──────── Selected text ────────

# YEARS of counter-conditioning in 2-1/2 hours!



## Cassidy's Mom (Mar 30, 2003)

Halloween!!!









Keefer & Halo both get very excited when people come over and they bark, a lot. UGH. Since we don't want them to jump on people we've been putting them on leash, and I make them sit and watch for treats. Within a few minutes they've calmed down and I can drop the leashes and let them walk around, and then take the leashes off. Usually they'll go lay down somewhere and chill, but we go through this EVERY time someone comes over, and we don't get company often enough to really work on it as much as I'd like. 

Last night we had 218 trick or treaters, so the doorbell rang and rang and rang, from about 6:15 until a little after 9:00. I kept leashes on the dogs so I could grab them and walk them over near the door while Tom dispensed the candy. At first, typically, they ran to the door and barked at the kids. I moved them back about 5 or 6 feet from the door and tried feeding treats, but Halo was so excited she about took my fingers off a few times, so I put them in a sit and then did some "find it"s, dropping treats on the floor. 

That saved my fingers but they were still fairly excited, so I started walking them over to the door and putting them in a down before dropping treats. They ended up being SO calm and relaxed that they both immediately dropped into downs and stayed there watching me with kids at the door while I tossed a treat occasionally. By then Halo was barely glancing at the kids, and Keefer would occasionally look over with interest, but neither of them barked at all anymore. They weren't jumping up when the bell rang and running to the door, they'd let me pick up the leashes and walked with me calmly. I'd release them as soon as Tom closed the door, and sometimes Halo wouldn't even bother to get up. As the evening went on I started walking them closer to the door, so they were only about two feet behind Tom at the door. 

Around 8:15 Halo disappeared into the bedroom and missed a couple rounds of kids. I went looking for her and found that she'd put herself to bed in her crate.

──────── Input material ────────

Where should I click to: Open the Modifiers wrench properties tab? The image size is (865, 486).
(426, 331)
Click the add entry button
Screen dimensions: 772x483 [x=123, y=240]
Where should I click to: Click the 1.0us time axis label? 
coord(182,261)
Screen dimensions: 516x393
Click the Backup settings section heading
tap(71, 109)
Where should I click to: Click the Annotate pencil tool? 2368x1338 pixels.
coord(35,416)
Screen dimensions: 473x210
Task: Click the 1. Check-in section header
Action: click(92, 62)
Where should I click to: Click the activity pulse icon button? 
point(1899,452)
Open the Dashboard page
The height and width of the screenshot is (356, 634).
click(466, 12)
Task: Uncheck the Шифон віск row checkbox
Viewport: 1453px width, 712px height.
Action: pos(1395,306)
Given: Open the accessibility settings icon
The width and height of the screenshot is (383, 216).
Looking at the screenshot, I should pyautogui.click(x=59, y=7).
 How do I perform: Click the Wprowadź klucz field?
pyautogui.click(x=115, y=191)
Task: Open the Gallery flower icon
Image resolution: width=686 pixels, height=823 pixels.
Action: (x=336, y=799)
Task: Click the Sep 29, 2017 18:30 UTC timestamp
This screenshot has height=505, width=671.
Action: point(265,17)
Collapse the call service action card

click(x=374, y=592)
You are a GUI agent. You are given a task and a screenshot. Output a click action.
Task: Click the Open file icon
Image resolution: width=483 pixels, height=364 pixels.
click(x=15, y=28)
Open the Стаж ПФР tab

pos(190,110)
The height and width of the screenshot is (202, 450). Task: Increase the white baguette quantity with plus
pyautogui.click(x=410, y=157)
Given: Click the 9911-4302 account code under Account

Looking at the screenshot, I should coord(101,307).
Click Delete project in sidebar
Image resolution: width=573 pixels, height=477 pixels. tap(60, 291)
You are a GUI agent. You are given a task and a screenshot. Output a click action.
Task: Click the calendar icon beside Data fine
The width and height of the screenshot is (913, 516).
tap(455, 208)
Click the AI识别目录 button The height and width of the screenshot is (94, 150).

────────

**What to do**:
1) Reproduce word for word the passage of the Halloween dog-training post from "Halloween!!!" up to and including "as I'd like.".
2) Quote the records exactly, from their first line up to and including the line with "point(1899,452)".

**Responses by task**:
1)
Halloween!!!









Keefer & Halo both get very excited when people come over and they bark, a lot. UGH. Since we don't want them to jump on people we've been putting them on leash, and I make them sit and watch for treats. Within a few minutes they've calmed down and I can drop the leashes and let them walk around, and then take the leashes off. Usually they'll go lay down somewhere and chill, but we go through this EVERY time someone comes over, and we don't get company often enough to really work on it as much as I'd like.

2)
Where should I click to: Open the Modifiers wrench properties tab? The image size is (865, 486).
(426, 331)
Click the add entry button
Screen dimensions: 772x483 [x=123, y=240]
Where should I click to: Click the 1.0us time axis label? 
coord(182,261)
Screen dimensions: 516x393
Click the Backup settings section heading
tap(71, 109)
Where should I click to: Click the Annotate pencil tool? 2368x1338 pixels.
coord(35,416)
Screen dimensions: 473x210
Task: Click the 1. Check-in section header
Action: click(92, 62)
Where should I click to: Click the activity pulse icon button? 
point(1899,452)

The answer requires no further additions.